--- WHAT NEEDS TO BE DONE ---
Each line of the material must be reproduced exactly; pictures stay out.

--- EXTRACTED MATERIAL ---
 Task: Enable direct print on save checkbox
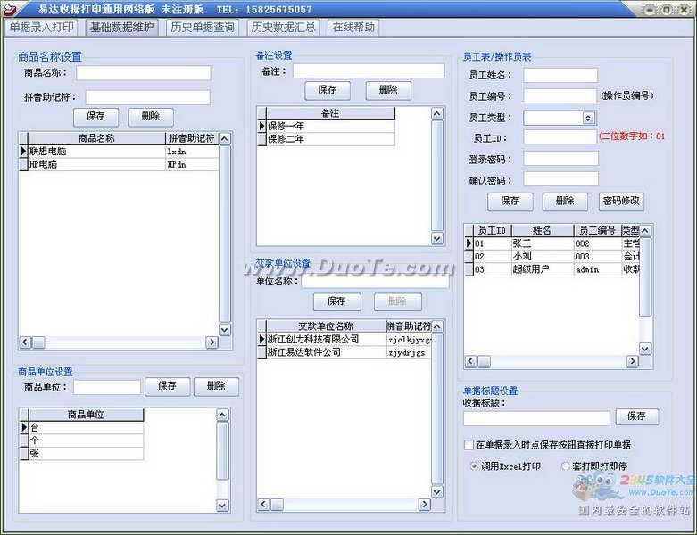[469, 444]
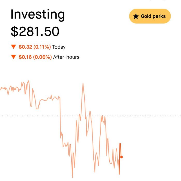The width and height of the screenshot is (181, 181).
Task: Tap the Investing heading
Action: pyautogui.click(x=37, y=15)
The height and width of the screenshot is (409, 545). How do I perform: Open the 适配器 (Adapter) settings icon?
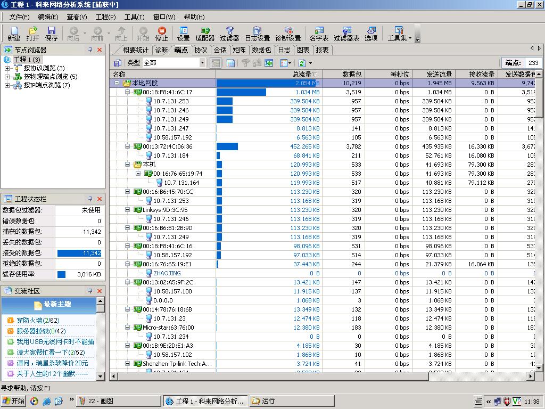pos(205,34)
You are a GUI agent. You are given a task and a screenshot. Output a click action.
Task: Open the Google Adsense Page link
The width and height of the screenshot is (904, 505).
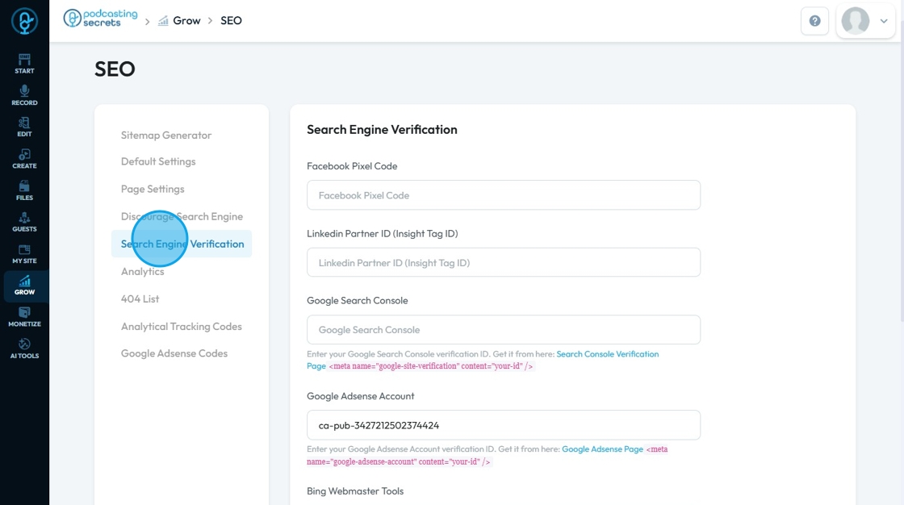pos(602,449)
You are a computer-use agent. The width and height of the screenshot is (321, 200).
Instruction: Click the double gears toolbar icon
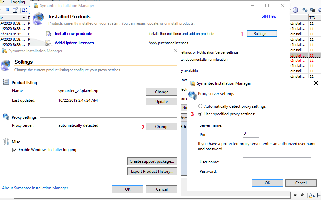[305, 10]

--- SOLUTION BELOW ---
 Task: Enable direct print on save checkbox
[469, 444]
The width and height of the screenshot is (181, 181).
Task: Tap the Investing heading
Action: pyautogui.click(x=37, y=15)
The height and width of the screenshot is (409, 545). How do I perform: Open the 适配器 (Adapter) settings icon?
pos(205,34)
You are a GUI agent. You are given a task and a screenshot. Output a click action.
Task: Open the Google Adsense Page link
The width and height of the screenshot is (904, 505).
pos(602,449)
You are a computer-use agent. The width and height of the screenshot is (321, 200).
Instruction: Click the double gears toolbar icon
[305, 10]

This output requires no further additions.